The absorbance measuring method in accordance with the present invention is a method of measuring an absorbance of a sample including aspecimen, which is a method favorably carrying out absorbance measurement for the sample by using the absorbance measuring pipette in accordance with the present invention. Namely, the absorbance measuring method in accordance with the present invention comprises a step of attaching a tip adapted to contain the sample to the absorbance measuring pipette of the present invention; a step of letting the tip to contain the sample or a blank sample including no specimen; a step of introducing test light into the inner space of the absorbance measuring pipette from outside and detecting the test light outputted to the outside from the sample suction port of the tip; and a step of calculating the absorbance of the sample contained in the tip according to an intensity of the test light detected in a state where the sample is contained in the tip and an intensity of the test light detected in a state where the sample is not contained in the tip or in a state where the blank sample is contained in the tip.
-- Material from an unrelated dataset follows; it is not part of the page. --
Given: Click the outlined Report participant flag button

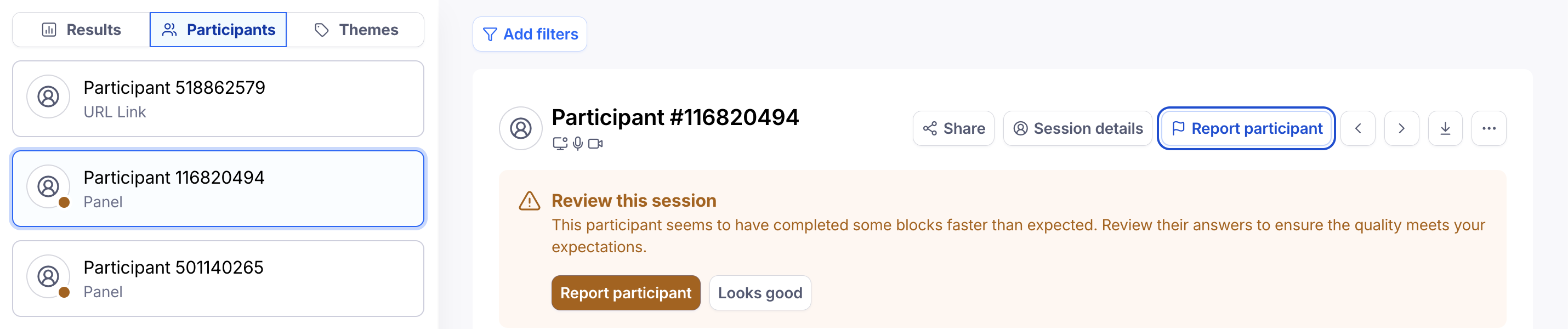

In the step of detecting the test light, it is preferred that intensities of a plurality of components having wavelengths different from each other in the test light outputted to the outside from the sample suction port of the tip be detected simultaneously or substantially simultaneously. Also, in the step of detecting the test light, it is preferred that the test light be detected while at least the tip is cooled or while the temperature of the tip is held constant.
The tip in accordance with the present invention is attachable to the pipette adapter of the present invention; and has a sample container portion containing a sample including a specimen, the sample container portion having a tubular form (shaped like either a cylinder or a polygonal tube) and having substantially parallel inner walls in a cross section taken along a center axis. Such a tip can enhance the reproducibility of optical path length of the test light passing through the sample. Further, the present invention provides a tip which is attachable to the pipette adapter of the present invention and is formed from a light-shielding member capable of substantially blocking test light irradiating a sample including a specimen. If such a tip is used for measuring the absorbance of a sample, there is substantially no possibility that part of the test light irradiating the sample may pass through the tip and enter a photodetector.